Меня всегда интересовали не только натуралистические, но и внутренние связи между людьми, вещами, пространством. Соломон Михайлович Михоэлс рассказывал, что планировки в спектакле "Тевье-молочник" (он играл заглавную роль) были связаны для него с двумя местами: дверью и печкой. Дурные новости приходили извне; Тевье узнавал их, стоя у дверей, а с улицы дуло. Все радостное происходило у него подле печки; добро связывалось с теплом, горе с холодом. В народной поэзии такой параллелизм обычен.

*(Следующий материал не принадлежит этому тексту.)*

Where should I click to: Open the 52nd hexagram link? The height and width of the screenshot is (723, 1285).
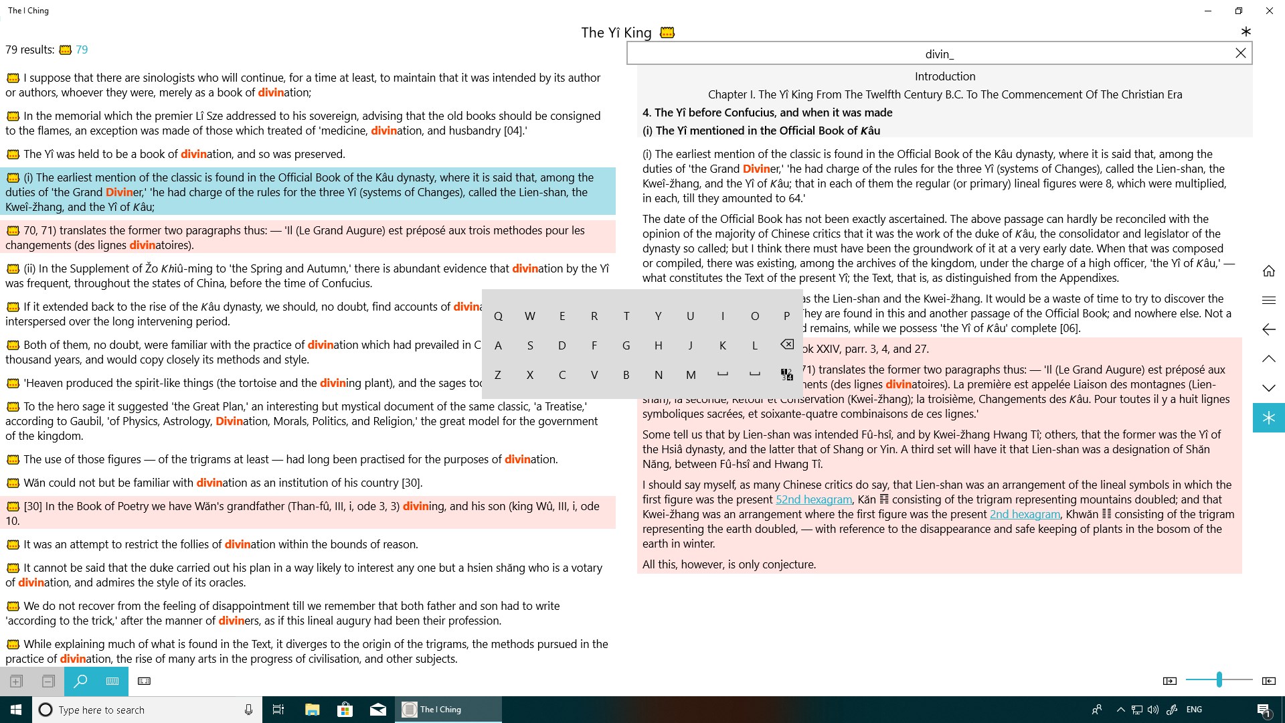(x=813, y=499)
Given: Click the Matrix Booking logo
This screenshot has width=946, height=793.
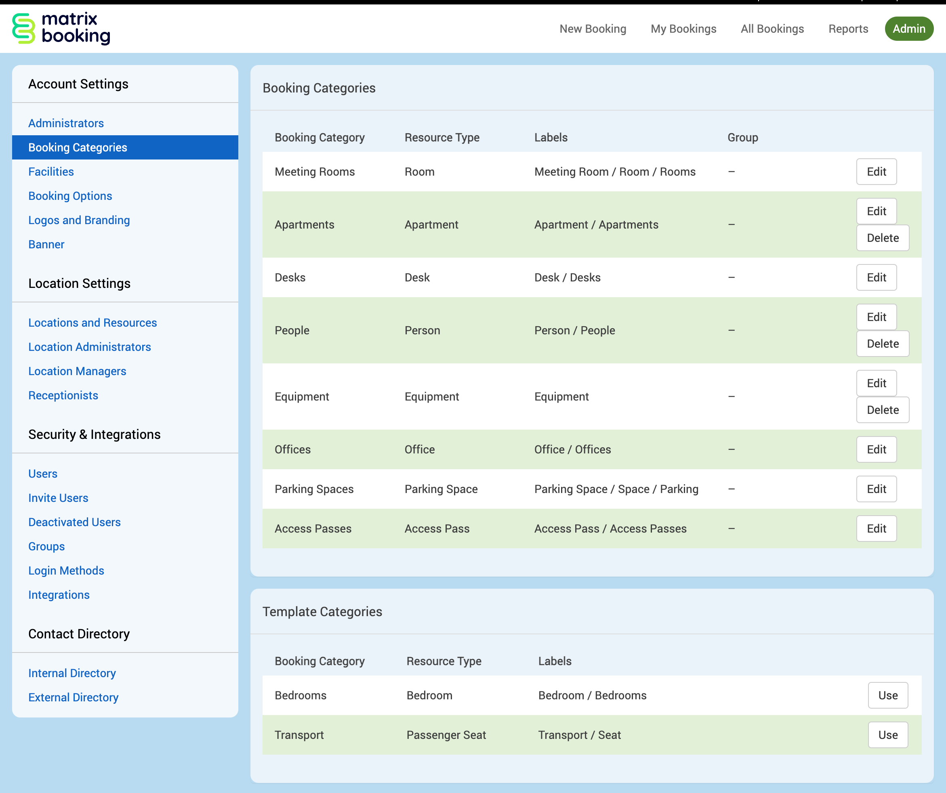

Как пример мейерхольдовского искусства Соломон Михайлович приводил мизансцену из "Дамы с камелиями": Арман бросал Маргерит на игорный стол, будто ставку. Такие планировки не выглядели подстроенными: печка и дверь на улицу естественны в комнате бедного молочника, и ситуации пьесы Дюма-сына позволяли Арману грубо отбросить свою любовницу, а стол, за которым сидели игроки, находился рядом. Метафоры не казались нарочными.
Иное дело, когда планировка впрямую подыгрывает сцене. Коммерческое кино сфабриковало комплекты настроений: любовь на красивом поэтическом фоне, убийство в специально таинственной обстановке и т. п. Киноискусство часто начиналось с разрыва таких связей, с пародии на них. В "Алчности", фильме 1924 года, опередившем многое в истории кино, Штрогейм в бешенстве выворачивал наизнанку все голливудские штампы: лирические эпизоды игрались в нарочито прозаической обстановке (любовная сцена в кабинете дантиста во время пломбирования зубов), зато мерзкое убийство режиссер показал на сентиментальном фоне — разукрашенной игрушками и свечами рождественской елки.
Не думаю, чтобы на Штрогейма повлияла современная поэзия, ее увлечение антипоэтическим словарем; приближались войны, фашизм: сентиментальная условность на экране казалась оскорбительной.